Efforts made to integrate domestic firms into the maquiladora supply chain promote economic growth
Boosting the amount of local content and value-added into manufactured end products is about meeting the challenge to integrate domestic firms into the maquiladora supply chain.
As of January of 2015, domestic content incorporated into products manufactured in Mexico by foreign manufacturers under the maquiladora, or IMMEX program, represented a total of twenty-eight percent of their value. This number experienced a year over year drop when compared to the 28.6% registered twelve months prior.

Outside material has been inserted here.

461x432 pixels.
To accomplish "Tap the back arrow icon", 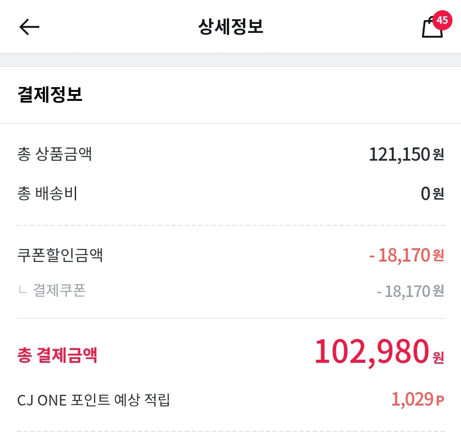I will [29, 27].
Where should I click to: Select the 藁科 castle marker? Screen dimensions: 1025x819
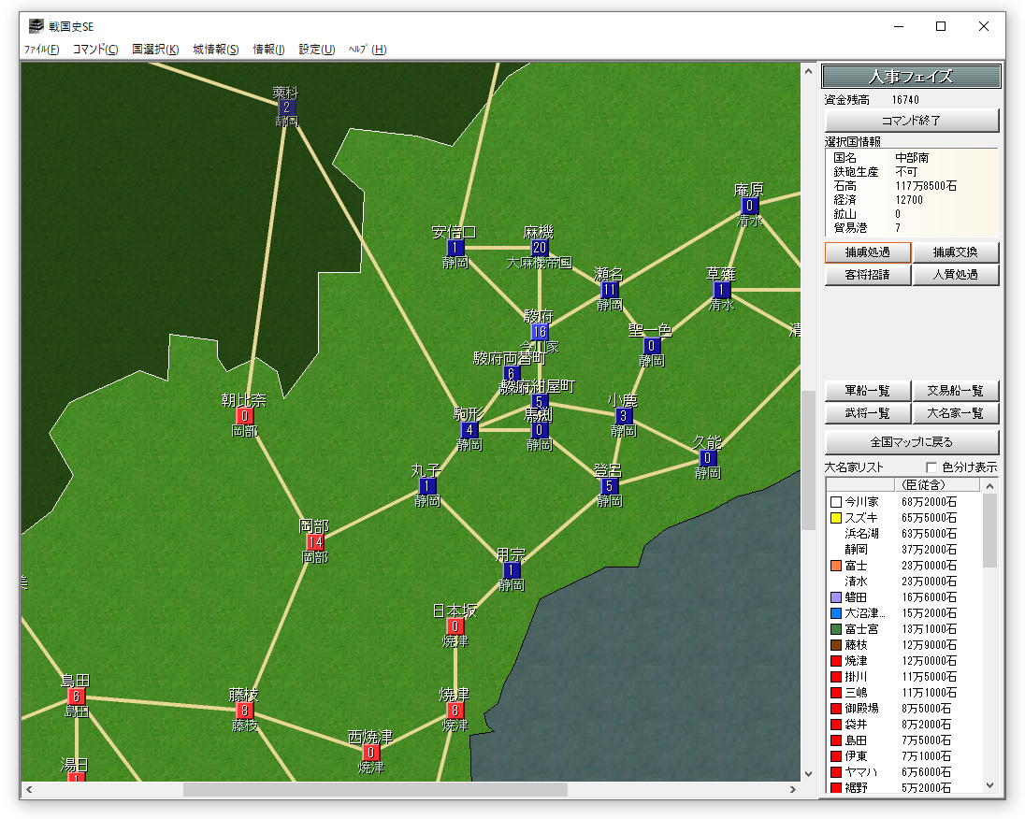[286, 108]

Ever since manufacturers began to gravitate towards the US-Mexico border in the mid-1960s, the effort to integrate Mexican domestic firms into the maquiladora supply chain has been a challenging proposition. Historical issues that have constrained and limited the ability of domestic companies to do business with the international firms operating in their midst have included:
- an inability to meet quality standards, volume demands and deadlines imposed by larger manufacturers;
- difficulties breaking into supplier networks that had been established outside of the country, which gave preference to foreign companies;
- the absence of policies aimed at promoting and boosting the productive capacity and levels of technological sophistication of local manufacturers;
Although Mexico has made some strides in closing the gaps that would enable it to integrate domestic firms into the maquiladora supply chain, there is still much more room for progress to be made.
For instance, studies have shown that the presence of multinational manufacturers on the border, and, increasingly, in the country’s interior has created spin off businesses that are composed of one hundred percent domestic capital and personnel.

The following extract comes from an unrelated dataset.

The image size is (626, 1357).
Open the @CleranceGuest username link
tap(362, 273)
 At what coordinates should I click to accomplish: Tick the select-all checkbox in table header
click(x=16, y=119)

In a 2008 study published Elsie Echeverri-Carroll, an economist at the University of Texas at Austin, it was discovered “that many large firms in Monterrey, in Northern Mexico, concentrated their activities in “core competencies.” She found that this focus resulted in opportunities for “some skilled workers to create their own start-ups.” Over th years the Mexican government has been more proactive in its efforts to put policies into place at the federal and state level to integrate domestic firms into the maquiladora supply chain by encouraging universities to establish technological business incubators, and to bolster curriculum that encourage industrial entrepreneurship as well. Today, quality standards being met, volumes are up and deadlines are being met by local firms more so than in the past.
An example of current efforts being made to integrate domestic firms into the maquiladora supply chain is that being led by Mexico’s National Maquiladora Association, also known by its Spanish acronym, INDEX. INDEX is teaming up with Mexico’s Secretariat of the Economy, and the federal government’s economic development promotion organization, ProMexico, to introduce local suppliers to purchasing personnel from major international manufacturers such as IBM, Flextronics, Jabil Circuits, Continental, Samina and Emerson during the course of this year.
The first event of this sort will take place in Guadalajara, Jalisco on June 18-19, 2015, while another similar meeting is scheduled for the fall in Ciudad Juarez for in the fourth quarter of the year.
The Mexican federal government sees the importance of making it a priority to integrate domestic firms into the maquiladora supply chain in terms of overall national economic growth, development and job creation, while INDEX, and its membership, sees the obvious benefit of having a larger pool of experienced and quality suppliers in close proximity to their manufacturing operations.